One afternoon, about three weeks after meeting her and storming into her life like the Invasion of Normandy, David, out of nowhere, told Kate that he thought the two of them should stop seeing each other.

“I just … I don’t know,” he said. “I think you and I are just something that I … can’t … that I need to sort of maybe not be a part of right now.”

They were in Kate’s dorm room.

When she heard what he said, Kate stopped folding her laundry.

After a moment’s thoughtful silence, she said, “Well, I’m surprised to hear you say that. But if that’s how you feel, then that’s how you feel.”

She didn’t seem upset. At all.

“Was there anything else you wanted to say?” she said.

“No,” said David, suddenly unsure of what exactly was happening. The girls with whom he’d broken up in the past had always rather dramatically fallen apart. Not that he liked that; it was awful.
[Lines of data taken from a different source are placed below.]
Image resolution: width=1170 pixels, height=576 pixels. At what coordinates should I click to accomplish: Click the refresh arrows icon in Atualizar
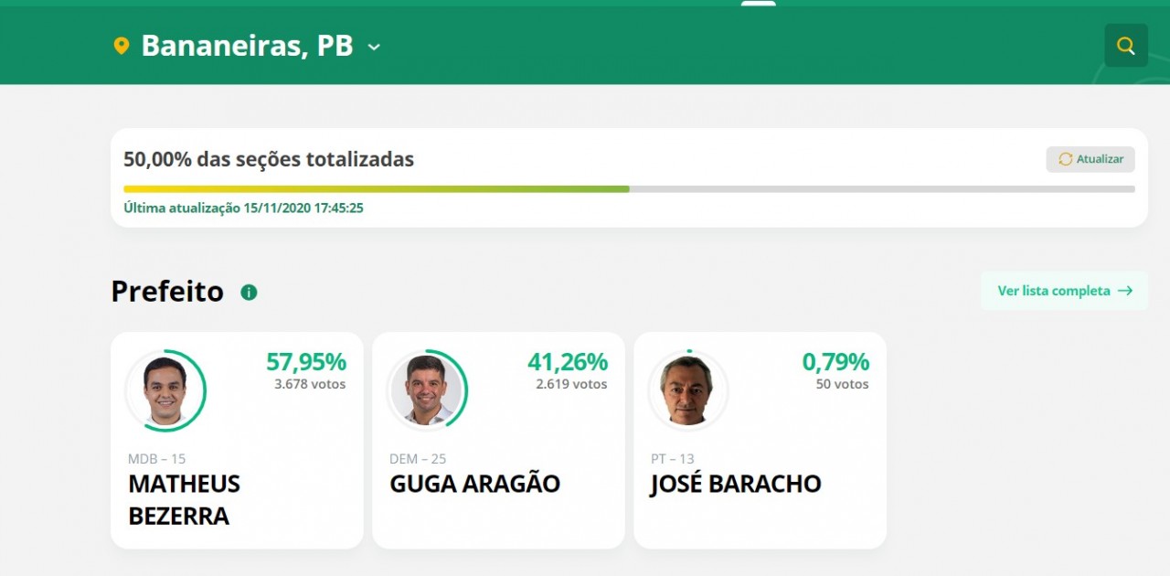[1065, 159]
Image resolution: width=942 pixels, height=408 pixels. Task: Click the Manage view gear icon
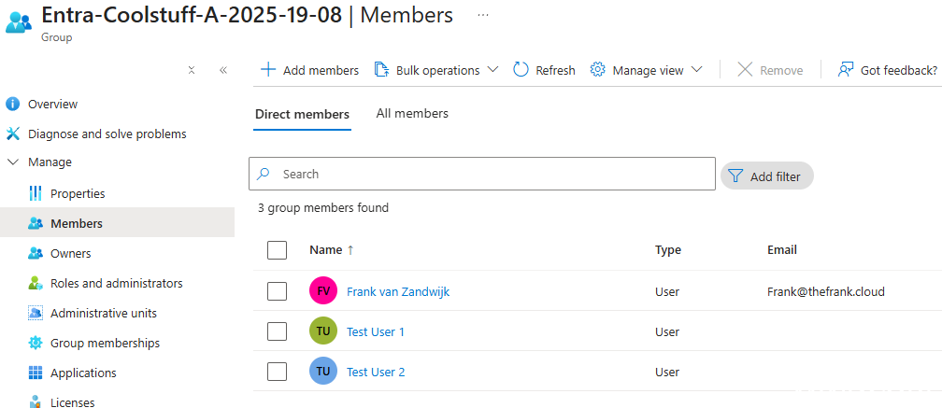tap(598, 70)
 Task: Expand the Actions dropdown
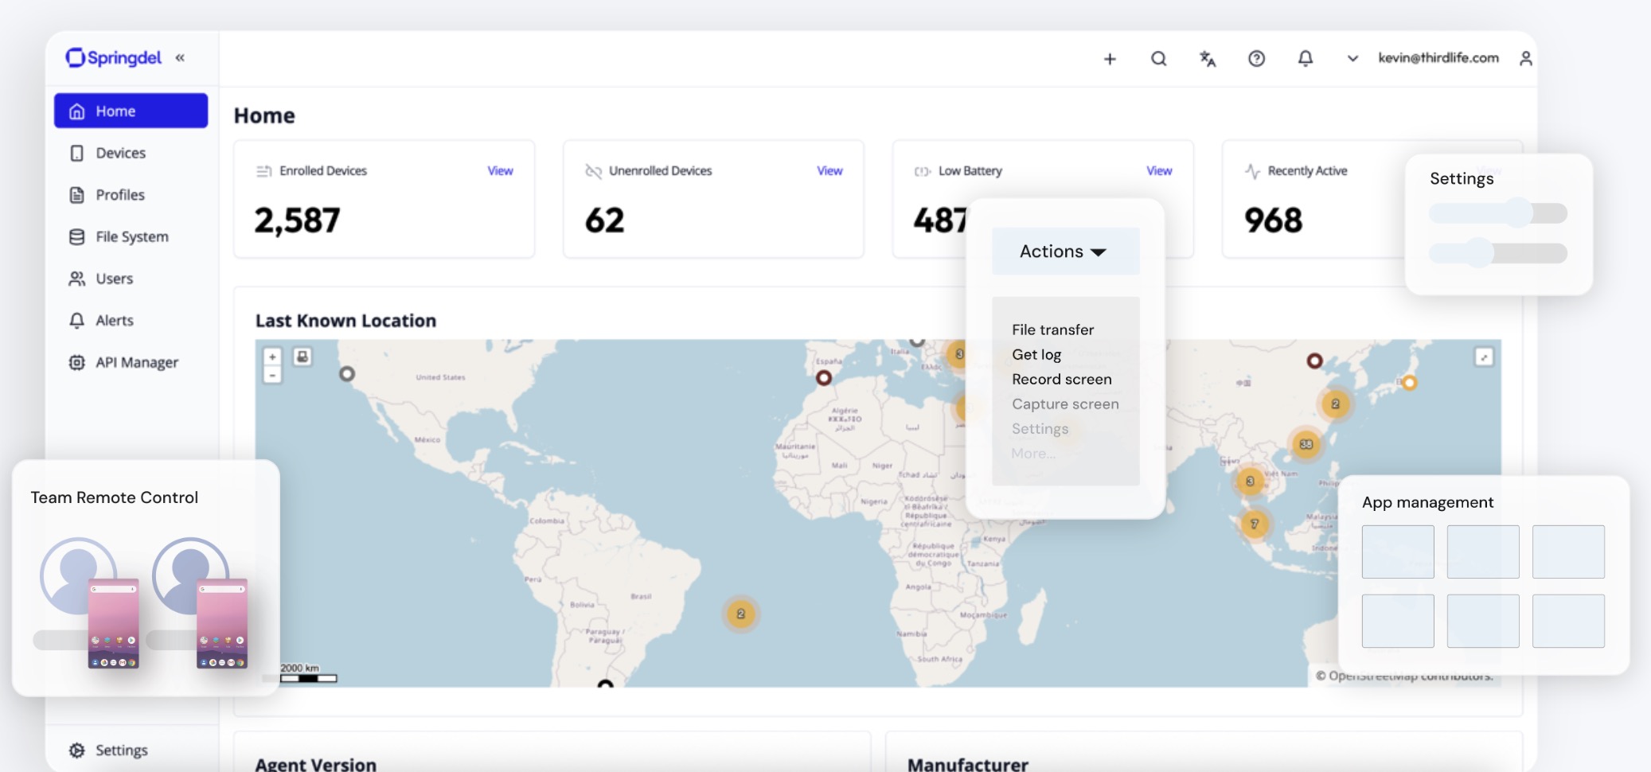point(1064,251)
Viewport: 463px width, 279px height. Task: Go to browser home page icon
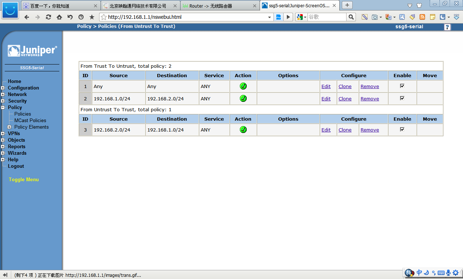click(x=59, y=17)
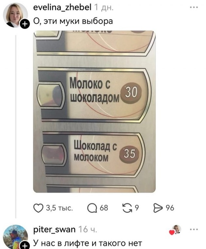Tap the 96 shares count
206x249 pixels.
click(x=170, y=208)
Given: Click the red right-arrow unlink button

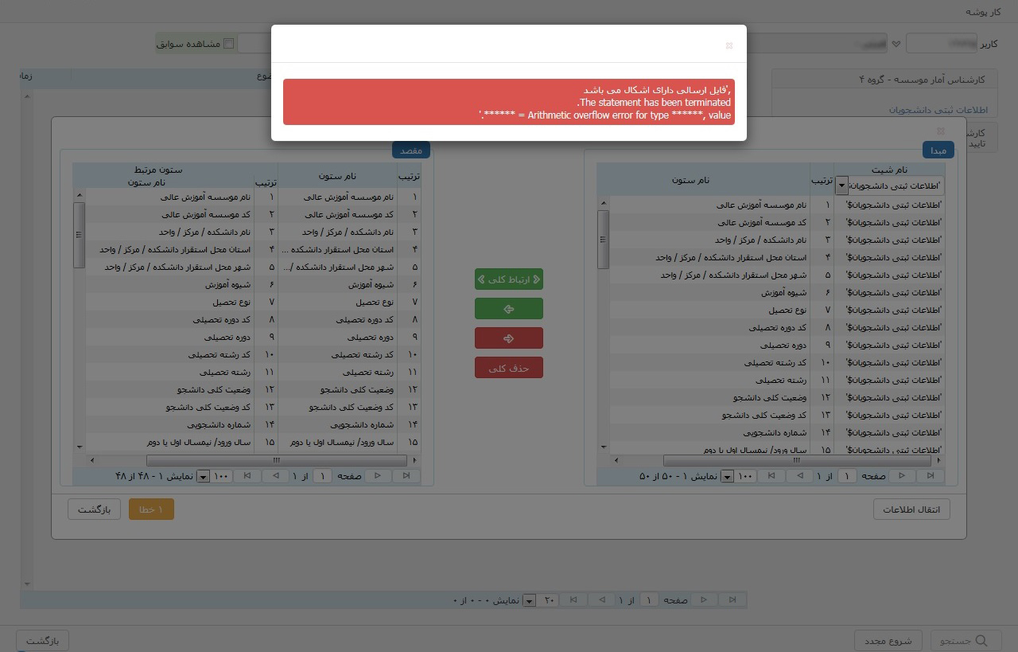Looking at the screenshot, I should pyautogui.click(x=508, y=338).
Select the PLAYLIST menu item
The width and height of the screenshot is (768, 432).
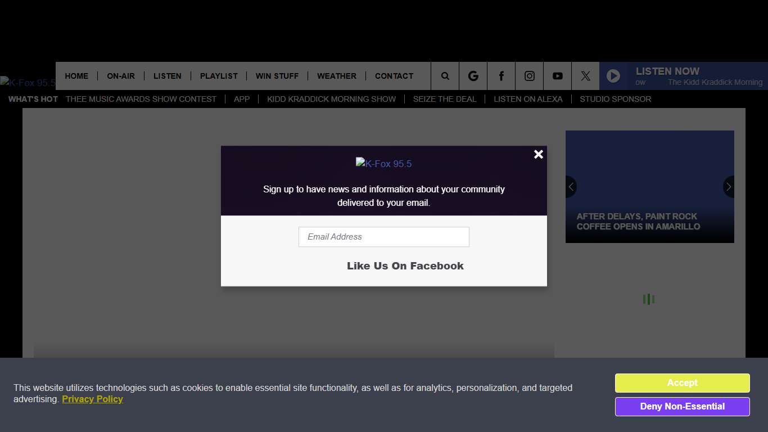tap(219, 76)
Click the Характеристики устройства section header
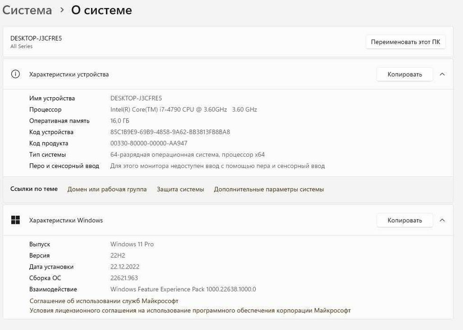Viewport: 463px width, 330px height. (x=69, y=74)
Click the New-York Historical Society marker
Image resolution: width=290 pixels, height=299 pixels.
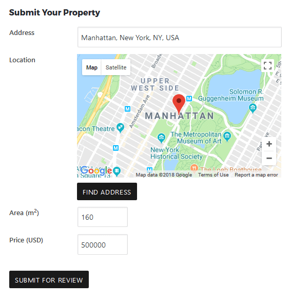tap(162, 138)
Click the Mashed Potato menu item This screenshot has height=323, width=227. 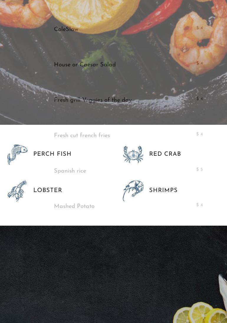74,206
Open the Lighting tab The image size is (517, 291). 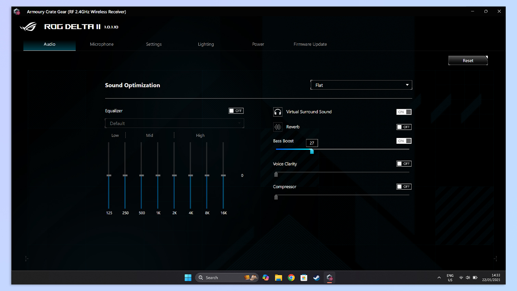206,44
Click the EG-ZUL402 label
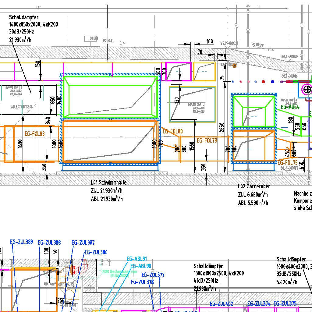Screen dimensions: 312x312 221,304
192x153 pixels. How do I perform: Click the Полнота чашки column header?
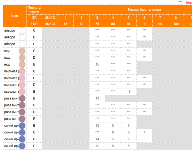pos(34,10)
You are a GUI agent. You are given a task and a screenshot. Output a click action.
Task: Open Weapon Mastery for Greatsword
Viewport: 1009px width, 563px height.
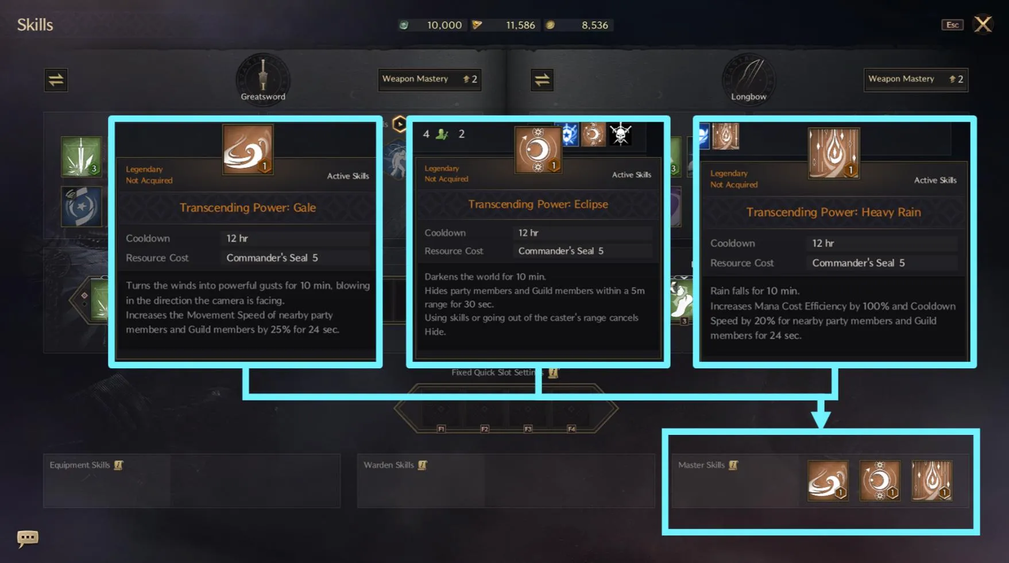pyautogui.click(x=430, y=79)
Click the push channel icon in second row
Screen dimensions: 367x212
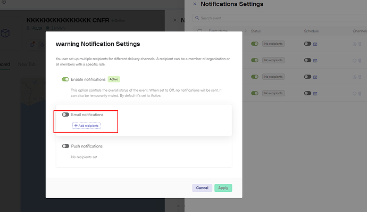[360, 61]
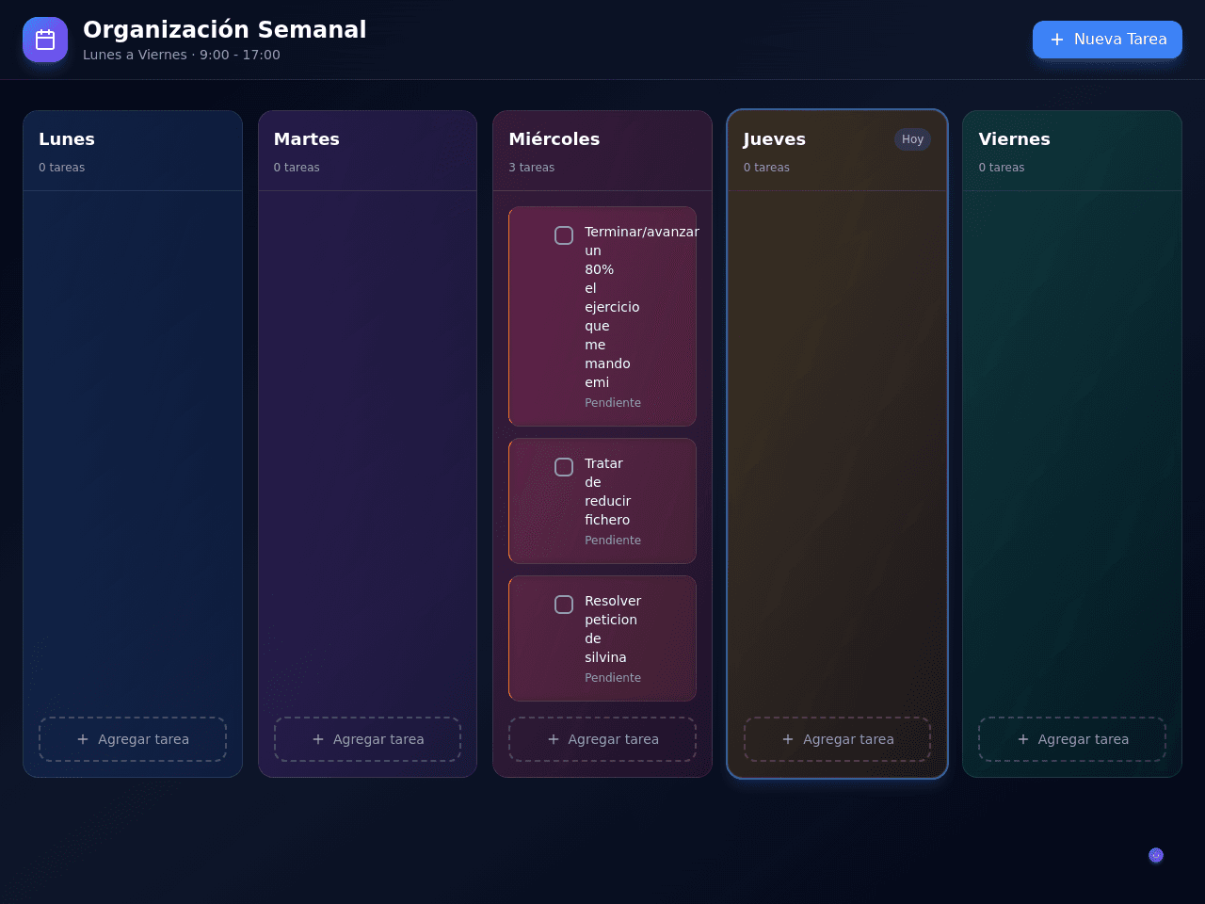The width and height of the screenshot is (1205, 904).
Task: Click the plus icon in Lunes Agregar tarea
Action: [83, 739]
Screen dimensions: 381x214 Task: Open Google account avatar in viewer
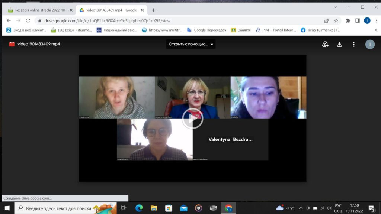(x=369, y=44)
But was that ever not being a problem now.

“Well then,” said Kate, folding the last of her laundry. “I’m meeting a friend for brunch downtown, and I’m already late. But I’ll see you around, okay?”

“Who’re you going to brunch with?”

“Candy,” said Kate.

“Oh,” said David. “Okay. Well. Sure. Brunch is nice.” He felt like he was in a play that had gone bizarrely off script.

Two hours after he left it David phoned Kate’s dorm room.

When she wasn’t there, he waited a half-hour and tried again.

She still wasn’t home.

A half-hour later he tried again.

Still away.

Thirty minutes later, she was still out at what David could only assume was the greatest brunch in the history of complimentary champagne.

David decided to go out for run. Upon returning he called her before he’d even wiped his brow.

This time she picked up.

“Where’ve you been?” he said. What he had intended to sound breezily casual came out sounding something more like Chip or Dale halfway through a murdering spree.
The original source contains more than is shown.